If the dsshubserver command is still running and a suspended job begins, the following errors appear:

  • F_JR0EA1: Cannot find wallet encryption key with sequence 1.
  • F_JR0EA8: The previous error occurred while decrypting a value encrypted with key sequence 1.
  • F_JR05C4: The previous error occurred while decrypting without a cached wallet.
  • F_JR057A: The previous error occurred while connecting to the repository.

Environment

  • OS: Windows or Linux
  • DSS 6
  • dssagent using only an anonymous connection.

Resolution

To resolve this issue, do the following:

  1. Stop dsshubserver.
  2. Run the following command from the dsshubserver repository:
    delete from dss_repos_property where prop_name='Wallet';
  3. Modify $DSS_CONFIG/etc/dsshubsever.conf, replacing the encrypted Database_Password value with the repository password.
  4. Start dsshubserver.
  5. Run dssssslgen to create a private key and public certificate, which you can use to configure the repository. Use the following command:
    dsssslgen hub 'hub'
  6. Update the repository with the public certificate, private key, and private key password returned in step 5. You can use the following command:
    dssreposconfig Agent_Client_Public_Certificate=@hub.pub_cert Agent_Client_Private_Key=@hub.priv_key Agent_Client_Private_Key_Password=<passwd from dsssslgen output>
  7. To ensure the dssagent can be configured with the new public certificate, get the Agent_Client_Public_Certificate from the repository using the following command:
    dssreposconfig Agent_Client_Public_Certificate
  8. Update the dssagent configuration to trust the new certificate from the dsshubserver using the following command:
    dssagentconfig Only_From_Client_Public_Certificates='{"<hubserver>:<port>/":"<the value from previous command>"}'
  9. Clear the old repository certificate for locations that use the dssagent by running the following command:
    dsslocationconfig <hub> <location> Agent_Server_Public_Certificate=
  10. Update the location(s) to include the plain text password. This ensures the password is obfuscated correctly and no longer depends on the deleted encryption key. Use the following command:
    dsslocationconfig <hub> <location> Database_Password=<plain password>
  11. Run Activate Replication with the Jobs option selected.
  12. Ensure the dsshubserver repository doesn't return the plain password using the following command:
    dsshubserverconfig Database_Password=<the password>

Once you've completed the steps above, the Database_Password returned by the dsshubserverconfig -Vstorage and dsslocationconfig -Vstorage <hub> <location> commands will be obfuscated and will not use encryption.

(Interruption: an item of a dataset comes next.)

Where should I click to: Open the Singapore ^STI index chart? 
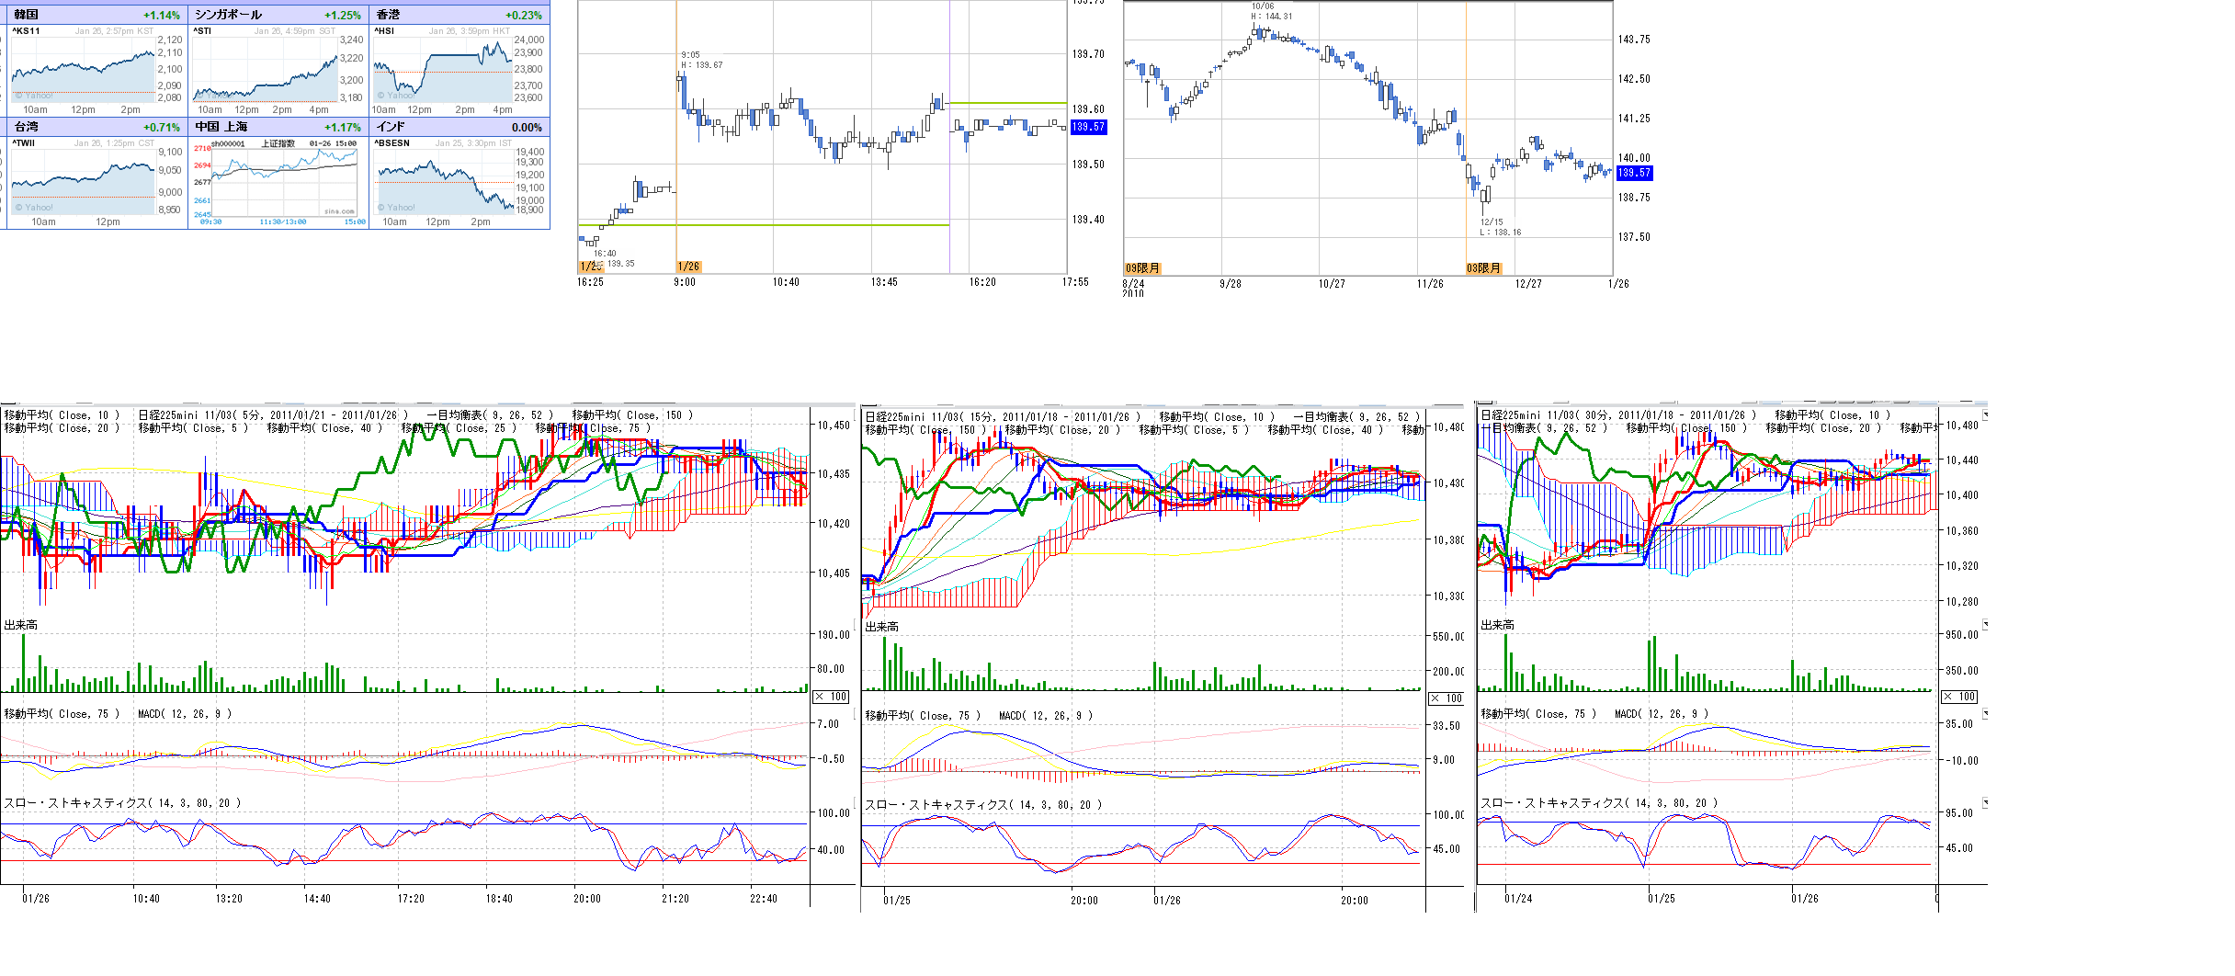coord(267,69)
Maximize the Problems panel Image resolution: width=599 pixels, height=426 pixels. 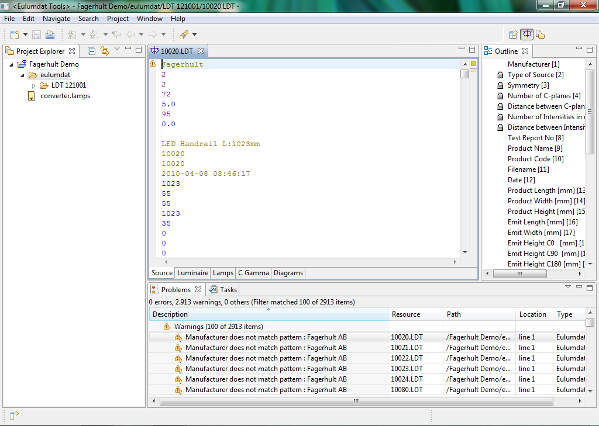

(Optional) Re-enable the dsswallet

To re-enable the dsswallet, do the following:

  1. Enable the wallet using the following command. You can ignore any errors you encounter.
    dsswalletconfig -c Type=SOFTWARE Auto_Open=true
  2. Ensure the dsshubserver repository returns the new encryption key using the following command:
    dsshubserverconfig Database_Password=<the plain password>
  3. Ensure the repository also uses the new encryption key by modifying the location Database_Password using the following command:
    dsslocationconfig <hub> <location> Database_Password=<password>
  4. To check whether the encryption key is used, execute one of the following commands:
    • For a location:
      dsslocationconfig -Vstorage <hub> <location> Database_Password
    • Using SQL:
      select loc_name,hub_name,prop_value,insert_tstamp from dss_location_property where prop_name='Database_Password' and delete_tstamp is null;
    • For the dsshubserver repository:
      dsshubserverconfig -Vstorage Database_Password

The output should include an encrypted value, such as {1:OFjsm70i5fXoKZJtS9/adVehOA}, indicating that wallet encryption key 1 in use.